I doubt very seriously that my conversation with Jimbo will reverberate for very long in his mind. Though it may have been interesting, I think he has a pretty deep level of commitment to some of his beliefs, so deep that accepting truth, even when it stares him in the face, may seem too costly. Hopefully not. I wasn't trying to be his counselor. I was just having fun shooting the shit with him. It was only as I walked away from him that I started wondering what our talk meant to him.

"How are you so sure you aren't the one who can't tell truth from fiction?"

I'm not sure, but I'm confident. But hey, in the spirit of intellectual exploration, let's put it to the test. In critically rational terms, the assertion to disprove is that I *can* tell truth from fiction. Care to take a shot?

1/27/2005 01:05:00 AM

 
Anonymous Anonymous said...

I would strongly suggest that telling the truth from fiction is REALLY REALLY hard. You probably do better than Jimbo on most subjects, but not as well as you think. I would also guess that the discipline to do what's right is rarer than you think. The discipline to mostly do well enough is pretty common, and maybe that's what you are thinking of. If you actually intend to make optimal (rational, moral, whatever) decisions whenever possible, please write to me at prefect23@mail.com I'm looking for such people. Any such person would probably find the time spent learning why to be more valuable than admittedly valuable time spent learning to appreciate one's neighboors on a plane.

1/28/2005 05:03:00 PM

 
Blogger Chris Wilson said...

"You probably do better than Jimbo on most subjects, but not as well as you think."

Actually, I'm a very good judge of what I know and what I don't know. Or, better said, I think I have a good grip on whether what I know about a particular topic is enough for me to have a justified belief one way or another. You're welcome to test me.

"I would also guess that the discipline to do what's right is rarer than you think."

Really? So you haven't noticed the immensity of the obesity problem in this country? You haven't noticed the vast numbers of folks who are miserable sheerly due to their own inaction in life? Some don't know what to do. Some know what to do and lack the discipline to do it. It's that simple.

"The discipline to mostly do well enough is pretty common..."

Agreed. That doesn't mean folks like Jimbo can't benefit from some insight into critical rationalism and data discernment. I'm not now, nor was I then, trying to come off as some guru of intellectual superiority. But there are some basic concepts that are simply missing in the education of the general population.

"If you actually intend to make optimal (rational, moral, whatever) decisions whenever possible, please write to me at prefect23@mail.com I'm looking for such people."
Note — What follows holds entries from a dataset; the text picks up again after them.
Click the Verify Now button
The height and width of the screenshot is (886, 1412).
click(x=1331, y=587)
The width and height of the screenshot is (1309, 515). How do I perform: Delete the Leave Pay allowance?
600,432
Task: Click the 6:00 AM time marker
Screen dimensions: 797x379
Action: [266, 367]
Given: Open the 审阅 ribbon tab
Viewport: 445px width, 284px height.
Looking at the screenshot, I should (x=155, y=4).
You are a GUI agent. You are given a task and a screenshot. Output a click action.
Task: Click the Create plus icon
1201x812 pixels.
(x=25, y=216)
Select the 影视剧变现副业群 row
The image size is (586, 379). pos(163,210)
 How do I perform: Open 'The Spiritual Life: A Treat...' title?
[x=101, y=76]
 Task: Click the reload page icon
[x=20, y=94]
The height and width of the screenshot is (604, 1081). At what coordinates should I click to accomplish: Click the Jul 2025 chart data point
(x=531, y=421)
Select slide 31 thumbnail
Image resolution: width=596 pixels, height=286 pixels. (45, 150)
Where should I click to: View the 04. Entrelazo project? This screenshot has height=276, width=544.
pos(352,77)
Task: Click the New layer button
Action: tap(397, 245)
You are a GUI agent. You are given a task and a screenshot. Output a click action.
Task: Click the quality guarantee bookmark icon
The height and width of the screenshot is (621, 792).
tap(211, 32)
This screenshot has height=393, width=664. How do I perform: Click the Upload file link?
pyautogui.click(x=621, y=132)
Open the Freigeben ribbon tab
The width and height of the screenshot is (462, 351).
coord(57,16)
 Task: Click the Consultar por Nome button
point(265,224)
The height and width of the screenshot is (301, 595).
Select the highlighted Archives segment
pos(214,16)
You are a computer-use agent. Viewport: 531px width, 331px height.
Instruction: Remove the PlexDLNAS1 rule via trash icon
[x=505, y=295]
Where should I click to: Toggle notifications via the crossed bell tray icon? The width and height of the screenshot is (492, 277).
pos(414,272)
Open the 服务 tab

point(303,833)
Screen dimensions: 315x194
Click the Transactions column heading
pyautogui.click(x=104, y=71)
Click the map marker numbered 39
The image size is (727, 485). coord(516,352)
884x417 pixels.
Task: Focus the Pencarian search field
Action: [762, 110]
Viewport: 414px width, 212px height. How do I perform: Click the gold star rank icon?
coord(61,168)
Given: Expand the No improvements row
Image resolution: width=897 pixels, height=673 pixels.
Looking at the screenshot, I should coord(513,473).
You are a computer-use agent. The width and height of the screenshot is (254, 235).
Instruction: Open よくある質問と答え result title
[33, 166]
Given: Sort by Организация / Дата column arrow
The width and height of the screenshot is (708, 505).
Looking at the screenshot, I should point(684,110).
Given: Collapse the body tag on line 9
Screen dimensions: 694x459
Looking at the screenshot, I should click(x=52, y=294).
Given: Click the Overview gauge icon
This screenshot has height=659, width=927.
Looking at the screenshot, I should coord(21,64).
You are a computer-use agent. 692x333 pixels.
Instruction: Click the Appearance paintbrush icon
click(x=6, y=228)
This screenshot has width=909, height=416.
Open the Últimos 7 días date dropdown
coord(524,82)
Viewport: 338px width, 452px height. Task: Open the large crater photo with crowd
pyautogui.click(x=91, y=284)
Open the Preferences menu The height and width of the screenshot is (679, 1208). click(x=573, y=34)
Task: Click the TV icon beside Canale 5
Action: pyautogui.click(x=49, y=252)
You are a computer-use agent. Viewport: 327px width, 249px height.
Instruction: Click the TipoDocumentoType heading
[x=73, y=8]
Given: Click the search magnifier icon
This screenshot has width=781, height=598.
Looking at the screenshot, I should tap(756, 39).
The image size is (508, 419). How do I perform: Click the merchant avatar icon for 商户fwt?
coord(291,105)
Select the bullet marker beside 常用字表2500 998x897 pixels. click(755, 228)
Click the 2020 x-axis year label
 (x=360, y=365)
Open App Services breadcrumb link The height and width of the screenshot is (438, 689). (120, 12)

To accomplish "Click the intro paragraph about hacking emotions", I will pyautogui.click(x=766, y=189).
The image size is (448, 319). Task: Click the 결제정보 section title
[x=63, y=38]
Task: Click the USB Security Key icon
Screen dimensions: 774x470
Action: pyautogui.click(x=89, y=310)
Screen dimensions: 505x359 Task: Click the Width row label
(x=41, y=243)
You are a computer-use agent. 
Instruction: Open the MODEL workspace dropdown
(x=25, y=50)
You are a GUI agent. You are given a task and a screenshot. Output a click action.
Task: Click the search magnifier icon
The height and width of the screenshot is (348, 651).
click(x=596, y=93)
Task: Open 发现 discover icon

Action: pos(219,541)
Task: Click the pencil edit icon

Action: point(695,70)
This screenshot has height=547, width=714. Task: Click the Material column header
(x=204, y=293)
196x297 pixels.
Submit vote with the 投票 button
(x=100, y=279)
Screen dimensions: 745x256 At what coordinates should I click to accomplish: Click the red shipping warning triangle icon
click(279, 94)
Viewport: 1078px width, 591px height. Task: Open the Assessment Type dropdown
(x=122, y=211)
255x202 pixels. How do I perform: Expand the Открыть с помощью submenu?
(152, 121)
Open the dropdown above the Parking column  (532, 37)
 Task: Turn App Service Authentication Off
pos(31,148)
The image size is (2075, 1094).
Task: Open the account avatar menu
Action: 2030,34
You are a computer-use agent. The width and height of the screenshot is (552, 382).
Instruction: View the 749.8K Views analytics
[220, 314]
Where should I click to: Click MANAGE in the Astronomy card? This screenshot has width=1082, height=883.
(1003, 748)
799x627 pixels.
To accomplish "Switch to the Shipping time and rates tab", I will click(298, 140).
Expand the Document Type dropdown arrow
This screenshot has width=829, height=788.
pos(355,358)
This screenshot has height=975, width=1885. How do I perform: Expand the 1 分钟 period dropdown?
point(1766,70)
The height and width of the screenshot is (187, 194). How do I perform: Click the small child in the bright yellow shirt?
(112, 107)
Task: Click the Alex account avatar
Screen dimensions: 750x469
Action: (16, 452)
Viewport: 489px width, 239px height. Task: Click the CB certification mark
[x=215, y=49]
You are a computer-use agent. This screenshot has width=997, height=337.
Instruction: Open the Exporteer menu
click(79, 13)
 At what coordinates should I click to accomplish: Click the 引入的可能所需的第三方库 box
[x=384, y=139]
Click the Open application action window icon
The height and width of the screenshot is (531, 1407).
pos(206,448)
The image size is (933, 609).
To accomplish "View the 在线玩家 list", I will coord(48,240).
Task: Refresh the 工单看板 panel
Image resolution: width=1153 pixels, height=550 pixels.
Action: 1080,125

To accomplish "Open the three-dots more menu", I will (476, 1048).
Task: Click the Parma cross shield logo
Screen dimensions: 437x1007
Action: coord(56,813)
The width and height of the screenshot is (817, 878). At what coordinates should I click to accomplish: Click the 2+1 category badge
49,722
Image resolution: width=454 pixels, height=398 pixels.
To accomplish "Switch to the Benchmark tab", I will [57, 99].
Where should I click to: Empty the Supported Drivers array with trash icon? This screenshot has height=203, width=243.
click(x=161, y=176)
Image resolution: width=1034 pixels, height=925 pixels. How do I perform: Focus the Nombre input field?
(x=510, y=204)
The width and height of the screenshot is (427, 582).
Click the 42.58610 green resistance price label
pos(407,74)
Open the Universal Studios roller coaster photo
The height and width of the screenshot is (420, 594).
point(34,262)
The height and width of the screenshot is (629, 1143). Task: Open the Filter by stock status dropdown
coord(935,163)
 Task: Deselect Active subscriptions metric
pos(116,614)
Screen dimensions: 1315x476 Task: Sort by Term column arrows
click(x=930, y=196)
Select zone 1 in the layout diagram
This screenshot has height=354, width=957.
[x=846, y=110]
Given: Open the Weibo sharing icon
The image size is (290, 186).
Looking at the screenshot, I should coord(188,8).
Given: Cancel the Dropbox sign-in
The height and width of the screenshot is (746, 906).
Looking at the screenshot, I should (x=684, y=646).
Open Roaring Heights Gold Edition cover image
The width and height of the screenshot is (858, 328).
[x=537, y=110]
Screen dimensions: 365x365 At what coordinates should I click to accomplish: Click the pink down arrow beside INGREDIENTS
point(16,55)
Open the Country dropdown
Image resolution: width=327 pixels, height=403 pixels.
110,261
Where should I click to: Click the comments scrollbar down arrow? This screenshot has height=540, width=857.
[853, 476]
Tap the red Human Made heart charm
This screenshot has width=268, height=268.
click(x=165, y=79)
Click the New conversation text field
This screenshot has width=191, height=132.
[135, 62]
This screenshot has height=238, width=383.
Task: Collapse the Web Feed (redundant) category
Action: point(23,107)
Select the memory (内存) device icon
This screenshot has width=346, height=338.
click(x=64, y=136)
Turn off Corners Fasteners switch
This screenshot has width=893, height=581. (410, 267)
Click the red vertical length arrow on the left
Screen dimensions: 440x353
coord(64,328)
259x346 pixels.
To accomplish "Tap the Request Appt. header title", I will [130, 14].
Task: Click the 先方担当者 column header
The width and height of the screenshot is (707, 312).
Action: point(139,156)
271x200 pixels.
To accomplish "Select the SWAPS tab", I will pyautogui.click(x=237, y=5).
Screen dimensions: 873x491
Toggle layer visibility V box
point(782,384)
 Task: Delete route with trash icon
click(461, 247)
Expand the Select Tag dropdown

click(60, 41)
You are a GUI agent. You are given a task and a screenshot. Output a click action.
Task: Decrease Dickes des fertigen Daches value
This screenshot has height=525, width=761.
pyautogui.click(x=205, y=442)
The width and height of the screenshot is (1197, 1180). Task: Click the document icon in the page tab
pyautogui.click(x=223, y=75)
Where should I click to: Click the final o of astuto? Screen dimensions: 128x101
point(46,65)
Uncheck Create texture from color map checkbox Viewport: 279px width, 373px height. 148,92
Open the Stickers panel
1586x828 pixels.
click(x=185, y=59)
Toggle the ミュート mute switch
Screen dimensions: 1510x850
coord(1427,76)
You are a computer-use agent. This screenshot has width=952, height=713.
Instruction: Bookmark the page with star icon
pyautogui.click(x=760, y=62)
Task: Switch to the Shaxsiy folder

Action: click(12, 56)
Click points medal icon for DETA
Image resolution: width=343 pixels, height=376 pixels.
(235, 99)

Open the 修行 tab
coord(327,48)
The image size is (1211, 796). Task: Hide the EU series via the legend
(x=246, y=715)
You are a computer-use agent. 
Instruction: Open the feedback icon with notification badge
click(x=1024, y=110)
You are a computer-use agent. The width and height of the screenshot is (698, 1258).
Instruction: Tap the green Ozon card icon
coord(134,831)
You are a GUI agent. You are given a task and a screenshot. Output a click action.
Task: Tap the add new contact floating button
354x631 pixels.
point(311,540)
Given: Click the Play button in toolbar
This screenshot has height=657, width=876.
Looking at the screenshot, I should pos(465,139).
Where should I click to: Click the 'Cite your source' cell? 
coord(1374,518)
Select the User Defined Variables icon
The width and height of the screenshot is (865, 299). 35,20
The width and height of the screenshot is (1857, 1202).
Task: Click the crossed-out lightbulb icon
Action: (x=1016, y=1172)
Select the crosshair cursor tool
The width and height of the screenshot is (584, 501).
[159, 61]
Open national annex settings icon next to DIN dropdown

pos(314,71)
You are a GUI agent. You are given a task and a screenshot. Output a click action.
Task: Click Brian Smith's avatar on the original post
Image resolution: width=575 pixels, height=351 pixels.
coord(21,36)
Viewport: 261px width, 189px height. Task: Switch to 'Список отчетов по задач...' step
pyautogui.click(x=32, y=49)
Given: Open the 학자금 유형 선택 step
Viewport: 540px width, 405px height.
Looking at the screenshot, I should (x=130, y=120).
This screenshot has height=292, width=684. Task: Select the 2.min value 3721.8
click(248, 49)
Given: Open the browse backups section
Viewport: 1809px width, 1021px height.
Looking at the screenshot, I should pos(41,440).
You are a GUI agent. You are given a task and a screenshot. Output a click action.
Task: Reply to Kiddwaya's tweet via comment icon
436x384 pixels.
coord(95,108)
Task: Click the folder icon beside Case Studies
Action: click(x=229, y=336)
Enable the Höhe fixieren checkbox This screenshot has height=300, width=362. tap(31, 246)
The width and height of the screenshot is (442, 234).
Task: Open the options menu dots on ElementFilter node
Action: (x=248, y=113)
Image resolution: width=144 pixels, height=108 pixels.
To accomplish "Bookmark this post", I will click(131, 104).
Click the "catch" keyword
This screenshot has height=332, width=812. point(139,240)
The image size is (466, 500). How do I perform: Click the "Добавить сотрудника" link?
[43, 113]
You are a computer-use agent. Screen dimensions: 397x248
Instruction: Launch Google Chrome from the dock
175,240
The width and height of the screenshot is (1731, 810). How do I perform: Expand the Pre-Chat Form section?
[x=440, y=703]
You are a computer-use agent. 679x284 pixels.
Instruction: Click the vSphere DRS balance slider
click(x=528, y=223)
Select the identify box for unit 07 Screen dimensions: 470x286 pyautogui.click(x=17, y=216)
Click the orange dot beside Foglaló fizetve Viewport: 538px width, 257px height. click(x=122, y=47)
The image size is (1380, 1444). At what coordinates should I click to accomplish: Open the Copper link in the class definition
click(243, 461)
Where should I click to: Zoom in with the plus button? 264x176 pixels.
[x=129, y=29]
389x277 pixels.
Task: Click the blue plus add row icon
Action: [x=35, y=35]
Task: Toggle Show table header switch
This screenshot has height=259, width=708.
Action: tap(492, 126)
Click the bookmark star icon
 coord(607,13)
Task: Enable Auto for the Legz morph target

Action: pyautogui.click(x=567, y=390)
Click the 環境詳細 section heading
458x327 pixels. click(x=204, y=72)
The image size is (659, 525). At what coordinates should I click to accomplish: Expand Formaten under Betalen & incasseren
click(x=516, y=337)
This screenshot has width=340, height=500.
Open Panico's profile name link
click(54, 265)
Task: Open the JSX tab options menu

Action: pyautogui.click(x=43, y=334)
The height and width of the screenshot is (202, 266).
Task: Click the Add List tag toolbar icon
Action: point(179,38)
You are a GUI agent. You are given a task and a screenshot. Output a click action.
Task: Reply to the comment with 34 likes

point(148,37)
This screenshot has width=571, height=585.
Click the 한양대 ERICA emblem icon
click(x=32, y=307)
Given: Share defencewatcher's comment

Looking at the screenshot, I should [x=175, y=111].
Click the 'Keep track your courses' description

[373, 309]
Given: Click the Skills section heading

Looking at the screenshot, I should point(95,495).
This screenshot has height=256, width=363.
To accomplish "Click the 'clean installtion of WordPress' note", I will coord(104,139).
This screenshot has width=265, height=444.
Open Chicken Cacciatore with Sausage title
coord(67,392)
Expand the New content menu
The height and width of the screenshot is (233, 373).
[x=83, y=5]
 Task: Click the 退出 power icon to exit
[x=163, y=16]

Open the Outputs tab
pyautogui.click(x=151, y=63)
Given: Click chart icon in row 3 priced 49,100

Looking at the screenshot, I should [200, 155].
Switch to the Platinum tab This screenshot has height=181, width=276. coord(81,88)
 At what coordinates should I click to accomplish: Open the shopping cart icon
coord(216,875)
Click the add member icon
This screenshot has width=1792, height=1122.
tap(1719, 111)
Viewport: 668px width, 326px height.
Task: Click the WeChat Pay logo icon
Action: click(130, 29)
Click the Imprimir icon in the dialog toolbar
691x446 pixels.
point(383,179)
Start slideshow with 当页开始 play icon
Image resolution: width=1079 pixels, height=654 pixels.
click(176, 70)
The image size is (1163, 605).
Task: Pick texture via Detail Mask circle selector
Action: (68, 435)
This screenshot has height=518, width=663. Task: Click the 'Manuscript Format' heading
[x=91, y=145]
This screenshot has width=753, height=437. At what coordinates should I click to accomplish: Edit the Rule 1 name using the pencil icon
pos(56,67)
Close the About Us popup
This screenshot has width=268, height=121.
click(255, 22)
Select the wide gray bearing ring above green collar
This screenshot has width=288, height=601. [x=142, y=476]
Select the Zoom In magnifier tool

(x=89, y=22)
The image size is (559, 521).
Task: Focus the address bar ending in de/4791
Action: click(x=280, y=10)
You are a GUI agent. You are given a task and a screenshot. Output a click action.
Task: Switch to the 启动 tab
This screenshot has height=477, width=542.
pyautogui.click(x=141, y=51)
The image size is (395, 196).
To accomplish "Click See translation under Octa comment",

Optimal is relative, isn't it? I do the best I can. I try to get smarter with every year, and my main tool is the investigation of my mind, what it was designed to do, and how that can be manipulated to meet my objectives in life. Perhaps it is presumptuous to suppose that the insights I believe I'm gaining are worthy of capturing here. They manifest themselves in my opinions - about all kinds of thing. The comments people post are like a vetting process for them. Except of course when people get on me for coming off as a mental snob. To this, I can only say, "you get what you pay for."